Retirement planning is an important element of any financial portfolio. Any individual who has begun organising their finances should take the question of retirement seriously and start planning for it. The ideal option here is to invest in a good retirement plan. One of the most popular types of retirement plans in India is the pension plan. As the name suggests, these plans provide a pension/pay-out at regular frequencies during your retirement period. If you are looking to opt for a pension plan yourself, then you should have a strong understanding of all its aspects. This article is here to help.
What is a pension plan?
When an individual retires, they are left without a regular source of income. In such a situation, managing daily expenses may become difficult. Even if there are some savings, they may be wiped out soon enough, especially if the amount is available in a lump-sum condition. This is where a pension plan comes to the rescue.
A pension plan is a kind of a financial product that provides financial aid to individuals who have taken retirement and therefore, lack a regular income. These plans are designed specifically for retirees and have features that suit their lifestyles. A look at how a pension plan works can explain this better.
Understanding pension plans better
Most pension plans have a general structure that includes two important stages – first, paying the premium/s for the plan, and secondly, receiving the pay-outs. Most plans also come with death benefit and maturity benefit features.
Paying the premiums
How much premium you pay and in what manner depends on the kind of pension plan you have opted for. The amount of the premium depends on the pay-out figure you wish to receive once you retire. The higher this figure, the more will be the premium and vice versa. You can choose to pay the premium in instalments over a long duration, or you can select a lump-sum premium payment option. The former is suitable for the deferred annuity option, while the latter is ideal for an immediate plan.
Receiving the pay-outs
There are two major options when it comes to receiving the pay-outs of a pension plan: immediate and deferred annuity. In the first, you start receiving the pay-outs within a year of you paying the final premium. With the latter option, you receive the pay-outs a few years/ several years after paying your premiums. If you wish to invest a lump sum amount right before your investment, then an immediate annuity is a great option. However, if you are looking for a more gradual and consistent kind of accumulation, then you can go for the deferred annuity option.
Note that if you are opting for an immediate annuity plan, the insurer may only allow you to make a single premium payment.

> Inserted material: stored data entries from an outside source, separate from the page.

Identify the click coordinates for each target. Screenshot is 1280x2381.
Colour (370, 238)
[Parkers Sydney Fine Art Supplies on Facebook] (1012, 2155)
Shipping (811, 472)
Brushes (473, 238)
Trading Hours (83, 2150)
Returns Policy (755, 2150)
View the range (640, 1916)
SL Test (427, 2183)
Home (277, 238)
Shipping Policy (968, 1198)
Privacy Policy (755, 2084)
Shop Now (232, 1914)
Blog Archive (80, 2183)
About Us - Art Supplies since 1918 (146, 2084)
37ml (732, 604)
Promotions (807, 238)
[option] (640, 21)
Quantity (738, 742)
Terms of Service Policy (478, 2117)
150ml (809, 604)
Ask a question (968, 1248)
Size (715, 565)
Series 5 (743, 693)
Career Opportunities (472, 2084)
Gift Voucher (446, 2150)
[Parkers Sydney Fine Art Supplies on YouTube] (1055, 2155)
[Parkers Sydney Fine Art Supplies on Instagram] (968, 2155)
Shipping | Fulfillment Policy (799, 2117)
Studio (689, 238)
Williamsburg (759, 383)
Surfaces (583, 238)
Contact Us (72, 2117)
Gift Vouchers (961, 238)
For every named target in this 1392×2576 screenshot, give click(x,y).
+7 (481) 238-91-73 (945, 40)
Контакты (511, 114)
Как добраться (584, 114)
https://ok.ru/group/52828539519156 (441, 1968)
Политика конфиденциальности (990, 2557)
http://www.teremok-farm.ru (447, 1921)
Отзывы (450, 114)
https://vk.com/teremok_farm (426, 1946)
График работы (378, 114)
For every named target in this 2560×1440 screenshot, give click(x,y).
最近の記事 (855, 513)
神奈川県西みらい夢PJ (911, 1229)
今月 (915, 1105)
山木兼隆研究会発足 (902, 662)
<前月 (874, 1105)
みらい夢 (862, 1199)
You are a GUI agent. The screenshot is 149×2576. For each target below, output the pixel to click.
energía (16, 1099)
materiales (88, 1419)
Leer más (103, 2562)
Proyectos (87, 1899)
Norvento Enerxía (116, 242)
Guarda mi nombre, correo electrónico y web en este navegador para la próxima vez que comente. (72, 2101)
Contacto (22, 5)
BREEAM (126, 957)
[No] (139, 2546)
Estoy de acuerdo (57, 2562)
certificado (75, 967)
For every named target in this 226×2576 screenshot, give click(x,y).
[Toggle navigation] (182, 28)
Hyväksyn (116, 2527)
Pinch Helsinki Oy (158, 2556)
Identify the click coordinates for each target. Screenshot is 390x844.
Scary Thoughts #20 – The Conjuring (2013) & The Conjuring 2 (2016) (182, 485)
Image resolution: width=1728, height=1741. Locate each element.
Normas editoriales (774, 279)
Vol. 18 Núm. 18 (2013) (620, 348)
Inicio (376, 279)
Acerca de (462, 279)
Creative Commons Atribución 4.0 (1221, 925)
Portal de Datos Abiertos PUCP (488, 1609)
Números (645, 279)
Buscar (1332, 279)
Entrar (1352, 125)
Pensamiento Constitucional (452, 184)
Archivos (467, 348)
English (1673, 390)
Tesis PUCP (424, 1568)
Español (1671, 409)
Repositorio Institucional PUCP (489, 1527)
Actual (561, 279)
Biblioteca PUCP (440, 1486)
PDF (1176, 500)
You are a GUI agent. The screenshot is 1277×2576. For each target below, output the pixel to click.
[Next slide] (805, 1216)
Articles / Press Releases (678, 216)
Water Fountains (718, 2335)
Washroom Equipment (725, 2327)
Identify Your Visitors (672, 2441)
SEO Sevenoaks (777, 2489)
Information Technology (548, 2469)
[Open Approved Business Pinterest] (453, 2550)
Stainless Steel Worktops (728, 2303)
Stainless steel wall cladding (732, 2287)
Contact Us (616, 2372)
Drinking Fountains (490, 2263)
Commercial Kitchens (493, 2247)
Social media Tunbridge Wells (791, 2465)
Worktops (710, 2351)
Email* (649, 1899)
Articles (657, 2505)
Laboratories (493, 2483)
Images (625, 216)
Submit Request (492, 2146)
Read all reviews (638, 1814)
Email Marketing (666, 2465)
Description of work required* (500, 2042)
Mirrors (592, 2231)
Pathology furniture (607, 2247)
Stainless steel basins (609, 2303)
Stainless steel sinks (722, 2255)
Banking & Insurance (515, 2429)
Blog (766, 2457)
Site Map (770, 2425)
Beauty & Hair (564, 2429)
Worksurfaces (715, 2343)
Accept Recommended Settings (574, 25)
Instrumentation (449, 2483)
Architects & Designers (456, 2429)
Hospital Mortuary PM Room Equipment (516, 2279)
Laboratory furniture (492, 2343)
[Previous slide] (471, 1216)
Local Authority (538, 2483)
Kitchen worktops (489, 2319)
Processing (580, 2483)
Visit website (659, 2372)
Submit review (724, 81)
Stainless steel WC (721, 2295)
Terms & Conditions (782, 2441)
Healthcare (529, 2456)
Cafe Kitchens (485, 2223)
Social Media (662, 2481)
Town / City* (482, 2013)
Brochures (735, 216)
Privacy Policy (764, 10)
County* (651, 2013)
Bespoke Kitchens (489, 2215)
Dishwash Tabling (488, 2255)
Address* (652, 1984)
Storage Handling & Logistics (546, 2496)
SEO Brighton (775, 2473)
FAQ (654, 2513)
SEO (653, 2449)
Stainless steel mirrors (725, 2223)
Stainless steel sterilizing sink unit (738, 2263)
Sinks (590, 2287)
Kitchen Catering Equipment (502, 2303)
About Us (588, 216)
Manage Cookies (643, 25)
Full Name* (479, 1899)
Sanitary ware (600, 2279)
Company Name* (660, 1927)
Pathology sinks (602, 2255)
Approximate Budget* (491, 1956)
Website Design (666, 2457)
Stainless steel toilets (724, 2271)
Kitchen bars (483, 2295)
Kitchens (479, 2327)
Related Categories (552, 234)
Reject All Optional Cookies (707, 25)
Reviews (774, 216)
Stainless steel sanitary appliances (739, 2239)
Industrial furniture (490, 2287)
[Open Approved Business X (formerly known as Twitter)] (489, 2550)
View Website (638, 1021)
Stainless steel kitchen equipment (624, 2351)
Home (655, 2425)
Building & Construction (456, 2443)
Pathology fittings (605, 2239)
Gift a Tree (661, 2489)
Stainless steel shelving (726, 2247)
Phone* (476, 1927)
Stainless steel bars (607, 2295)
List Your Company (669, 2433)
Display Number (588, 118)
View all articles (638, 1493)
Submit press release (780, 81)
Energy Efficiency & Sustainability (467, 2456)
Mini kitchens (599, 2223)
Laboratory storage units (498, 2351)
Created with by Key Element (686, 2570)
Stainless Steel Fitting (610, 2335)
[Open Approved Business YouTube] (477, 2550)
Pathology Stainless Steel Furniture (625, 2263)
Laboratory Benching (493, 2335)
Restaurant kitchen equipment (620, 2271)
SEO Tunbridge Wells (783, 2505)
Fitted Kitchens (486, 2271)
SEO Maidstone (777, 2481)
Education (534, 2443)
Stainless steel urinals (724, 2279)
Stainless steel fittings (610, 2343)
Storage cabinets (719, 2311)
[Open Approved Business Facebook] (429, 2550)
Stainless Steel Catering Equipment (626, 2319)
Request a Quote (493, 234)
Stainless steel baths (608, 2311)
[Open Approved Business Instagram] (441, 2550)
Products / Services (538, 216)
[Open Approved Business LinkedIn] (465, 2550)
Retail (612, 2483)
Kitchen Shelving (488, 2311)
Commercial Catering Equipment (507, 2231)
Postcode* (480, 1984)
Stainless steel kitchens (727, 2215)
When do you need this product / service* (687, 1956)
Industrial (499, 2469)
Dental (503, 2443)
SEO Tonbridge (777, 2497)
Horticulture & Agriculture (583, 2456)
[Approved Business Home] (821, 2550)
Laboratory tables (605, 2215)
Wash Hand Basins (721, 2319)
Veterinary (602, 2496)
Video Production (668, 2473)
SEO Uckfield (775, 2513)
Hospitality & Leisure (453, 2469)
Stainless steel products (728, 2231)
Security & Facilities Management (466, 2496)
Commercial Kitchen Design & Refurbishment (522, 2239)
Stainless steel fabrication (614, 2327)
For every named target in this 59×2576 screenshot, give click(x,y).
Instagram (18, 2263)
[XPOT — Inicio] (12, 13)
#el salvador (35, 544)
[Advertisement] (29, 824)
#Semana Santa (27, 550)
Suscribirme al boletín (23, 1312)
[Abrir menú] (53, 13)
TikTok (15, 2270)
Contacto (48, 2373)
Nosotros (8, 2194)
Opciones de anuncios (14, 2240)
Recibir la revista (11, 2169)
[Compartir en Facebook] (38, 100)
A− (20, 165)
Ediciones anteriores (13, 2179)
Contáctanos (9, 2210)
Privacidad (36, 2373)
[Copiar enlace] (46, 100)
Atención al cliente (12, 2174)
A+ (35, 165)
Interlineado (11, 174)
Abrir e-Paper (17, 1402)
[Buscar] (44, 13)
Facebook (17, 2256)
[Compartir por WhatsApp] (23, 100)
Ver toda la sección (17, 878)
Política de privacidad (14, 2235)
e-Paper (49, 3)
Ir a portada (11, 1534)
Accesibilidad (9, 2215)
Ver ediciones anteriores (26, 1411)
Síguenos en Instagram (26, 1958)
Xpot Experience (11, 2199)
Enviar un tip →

You also have multiple options when it comes to the frequency of the pay-outs. Most retirement plans in India provide you with yearly, half-yearly, quarterly, and monthly pay-out options. Based on your financial needs, you can choose a suitable option for yourself, and you will receive the pay-outs accordingly.
Death benefit and maturity benefit option
When the major annuitant (the primary holder of the plan) passes away in a manner mentioned in the plan, the return of purchase price option comes into action. The nominees of the policy receive the amount invested in the plan after the death of the annuitant.
If the plan holder survives the maturity of the policy, this invested amount is returned to the annuitant in a lump sum. Thus, a pension plan is a great way to ensure that you enjoy the benefits of retirement, while also allowing you to leave a legacy for your loved ones in your absence.
Benefits of opting for a pension plan
- Provides a regular source of income – In the absence of regular earnings, the pay-outs from a pension plan can help run your daily expenses smoothly.
- Helps you achieve retirement goals – You can also use these pay-outs to fund an annual trip, buy something fancy that you have always wanted to, start your own venture, support your children or grandchildren, and so on.
- Takes care of medical emergencies – One should never rule out the possibility of getting diagnosed with an illness or having health issues in general at a senior stage in life. A pension plan helps you deal with the costs for the same to a great extent so that you continue to enjoy retirement benefits for a long time.